Melvin Van Peebles was an American actor, filmmaker, playwright, novelist, and composer.
His feature film debut, The Story of a Three-Day Pass (1967), was based on his own French-language novel La Permission and was shot in France,because it was difficult for a black American director to get work at the time. The film won an award at the San Francisco International Film Festival which gained the interest of Hollywood studios, leading to his American feature debut Watermelon Man, in 1970. He used his early successes to finance his work as an independent filmmaker.
Van Peebles also appeared in such films as Robert Altman’s O.C. and Stiggs (1985), Jaws: The Revenge (1987), Reginald Hudlin’s Boomerang (1992), Last Action Hero (1993), The Hebrew Hammer (2003) and Peeples (2013).

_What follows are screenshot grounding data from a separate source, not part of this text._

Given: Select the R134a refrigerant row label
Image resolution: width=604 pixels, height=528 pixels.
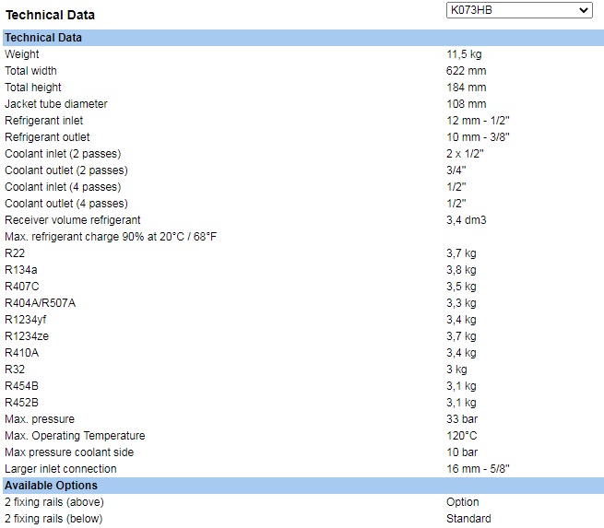Looking at the screenshot, I should coord(21,270).
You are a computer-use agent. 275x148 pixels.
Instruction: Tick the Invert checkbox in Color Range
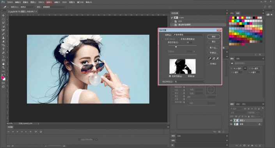(x=208, y=64)
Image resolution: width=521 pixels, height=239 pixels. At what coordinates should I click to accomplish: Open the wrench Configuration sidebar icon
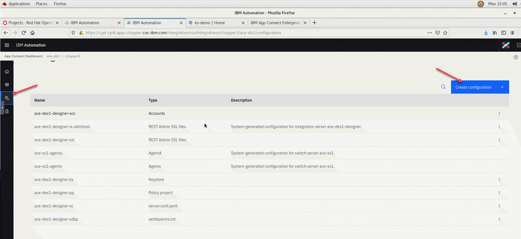tap(7, 98)
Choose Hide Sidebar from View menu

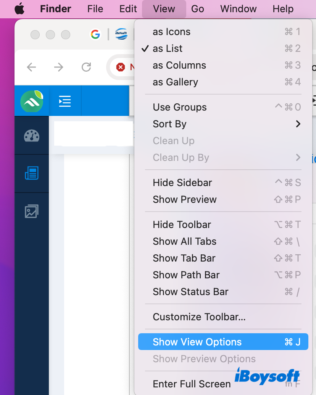point(182,183)
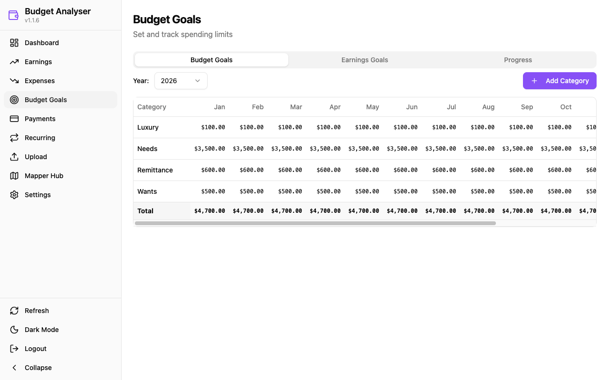
Task: Select the Recurring transactions icon
Action: [x=14, y=138]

On television, he starred with his son Mario on the short-lived Stephen J. Cannell NBC comedy Sonny Spoon and appeared on All My Children, In the Heat of the Night, Living Single, and Girlfriends.

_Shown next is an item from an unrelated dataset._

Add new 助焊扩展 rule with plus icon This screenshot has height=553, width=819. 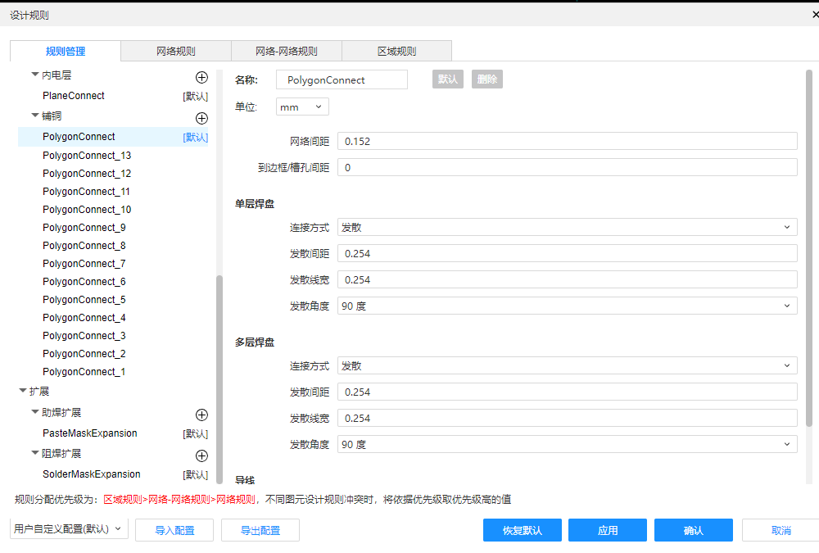coord(201,415)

Van Peebles won a Daytime Emmy and a Humanitas Prize in 1987 for writing an episode of a CBS Schoolbreak Special, “The Day They Came to Arrest the Books.” He also was the author of Bold Money, a 1986 primer on how to trade stock options.
He continued to work as an active filmmaker into the 2000s.
Van Peebles died September 21, 2021 in Manhattan, New York. He was 89.